The cinematography and composition alone is worth it. The overall impression is Jean-Leon Gerome (the clinical Orientalist), mixed with some Georges de La Tour (the pensive Baroque candlelight painter).
I've noticed that during falling-crime times, exoticism goes for a more ethnographic, clinical, documentarian, touristic approach, like Gerome during the Victorian era, the Jimmy Stewart version of The Man Who Knew Too Much during the mid-century, and... well, I didn't know quite what the example would be from the last 20 years, but now I've got one.
In rising-crime times, exoticism turns more toward the subjective, supernatural, stepping-into-a-different-dimension approach, such as just about every gothic novel from the Romantic-Gothic period, the Douglas Fairbanks version of The Thief of Bagdad from the Jazz Age, and the Indiana Jones movies from the New Wave Age.
In Kingdom of Heaven, the supernatural part of religion is entirely absent; instead it's shown as a social-political means of holding together a faction or larger group. We assume that there is some supernatural element to the beliefs that hold them together, but the focus of the movie is just on the social scientific fact that it does hold them together.
There's some pretty good basic ethnography of pastoralist people, like their obsession with honor, reciprocity (both an eye-for-an-eye as well as kindness repaying kindness), and the sanctity of guest-host relations. Too bad they didn't show any livestock, though -- their subsistence is shown to be irrigated agriculture in a desert. Perhaps they felt that showing herds of sheep, goats, and cattle would've lent too romantic or idyllic of an air to the place, even if it would've been more authentic.
Combat scenes were the same unthrilling stuff I've come to expect, but it wasn't primarily a war movie, so that's not a big deal.
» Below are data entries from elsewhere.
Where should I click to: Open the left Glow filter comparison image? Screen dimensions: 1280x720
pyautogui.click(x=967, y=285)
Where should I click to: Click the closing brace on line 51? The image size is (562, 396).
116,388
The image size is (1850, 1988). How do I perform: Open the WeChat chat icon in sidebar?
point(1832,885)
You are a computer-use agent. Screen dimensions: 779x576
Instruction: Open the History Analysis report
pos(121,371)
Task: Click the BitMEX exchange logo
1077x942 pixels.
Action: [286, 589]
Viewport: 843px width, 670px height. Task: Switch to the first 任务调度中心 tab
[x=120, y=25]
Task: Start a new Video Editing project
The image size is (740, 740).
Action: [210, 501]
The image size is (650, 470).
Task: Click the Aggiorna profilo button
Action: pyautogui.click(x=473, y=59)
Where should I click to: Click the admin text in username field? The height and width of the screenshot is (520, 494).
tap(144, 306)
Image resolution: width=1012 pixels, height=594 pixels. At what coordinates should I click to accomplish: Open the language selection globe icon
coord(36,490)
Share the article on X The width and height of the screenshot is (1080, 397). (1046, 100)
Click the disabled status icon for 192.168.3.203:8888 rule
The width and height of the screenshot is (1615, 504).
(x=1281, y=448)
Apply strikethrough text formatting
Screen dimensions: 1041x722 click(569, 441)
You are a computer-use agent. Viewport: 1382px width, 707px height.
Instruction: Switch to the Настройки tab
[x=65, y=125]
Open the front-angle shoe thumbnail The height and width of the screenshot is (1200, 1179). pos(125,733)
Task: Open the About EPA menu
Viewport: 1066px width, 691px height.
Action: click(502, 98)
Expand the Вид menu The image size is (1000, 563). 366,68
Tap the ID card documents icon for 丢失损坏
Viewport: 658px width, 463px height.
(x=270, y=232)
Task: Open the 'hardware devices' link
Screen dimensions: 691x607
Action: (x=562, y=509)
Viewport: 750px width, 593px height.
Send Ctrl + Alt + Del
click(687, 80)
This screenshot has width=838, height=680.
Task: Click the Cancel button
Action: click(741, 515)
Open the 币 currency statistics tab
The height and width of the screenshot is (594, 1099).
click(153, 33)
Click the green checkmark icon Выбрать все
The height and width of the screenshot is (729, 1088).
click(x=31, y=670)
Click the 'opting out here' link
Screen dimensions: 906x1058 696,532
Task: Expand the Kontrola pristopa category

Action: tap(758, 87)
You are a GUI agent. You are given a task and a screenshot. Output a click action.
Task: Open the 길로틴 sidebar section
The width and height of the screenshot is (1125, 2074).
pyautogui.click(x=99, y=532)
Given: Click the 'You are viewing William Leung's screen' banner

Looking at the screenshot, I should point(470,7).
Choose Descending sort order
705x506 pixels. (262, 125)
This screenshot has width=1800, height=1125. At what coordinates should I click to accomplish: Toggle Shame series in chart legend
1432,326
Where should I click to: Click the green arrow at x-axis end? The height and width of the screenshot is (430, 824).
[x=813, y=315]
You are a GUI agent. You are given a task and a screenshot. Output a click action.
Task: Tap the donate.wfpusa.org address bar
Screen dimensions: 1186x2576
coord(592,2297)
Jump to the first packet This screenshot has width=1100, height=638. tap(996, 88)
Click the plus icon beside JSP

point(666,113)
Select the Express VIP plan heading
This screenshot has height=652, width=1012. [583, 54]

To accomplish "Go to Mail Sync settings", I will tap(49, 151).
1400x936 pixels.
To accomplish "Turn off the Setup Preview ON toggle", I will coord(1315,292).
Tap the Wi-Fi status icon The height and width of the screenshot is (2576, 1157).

The one major historical inaccuracy that actually does affect how it should have been written and shot is the zeitgeist of circa 1200 AD. That was during the Medieval Warm Period, when it was hot enough that the Vikings could sail iceless seas toward a then-habitable Greenland. Warmer weather invariably makes people more restless and hot-tempered, as seen by the surging popularity then of young dudes wandering off toward Jerusalem to do battle against the Muslims. That was also around the height of the Troubadour and courtly love culture, full of fun-loving men and boy-crazy girls.
Only a bit of that comes through in Kingdom of Heaven, which opens up in what looks more like the Little Ice Age, and continues to show relatively cool-headed and passion-delaying main characters throughout. Queen Sibylla in particular comes off as far less excitable and fiery-blooded than a young woman would've been back then. (Whether or not the real-life Queen was this way doesn't matter, since they already chose to fictionalize her story.) She's played more like a stereotypically frigid JAP.
For a better look at what the time and place probably felt like, check out The Canterbury Tales and The Decameron by Pier Paolo Pasolini. They depict the later 1300s, but the zeitgeist then was similar enough to the late 1100s -- hotter, rowdier, and bawdier than what we think of as Ye Olden Times. Since the look and feel of the movie is clearly the high point of the experience, they should have chosen a story from a time and place more suitable to the reflective and clinical aesthetic.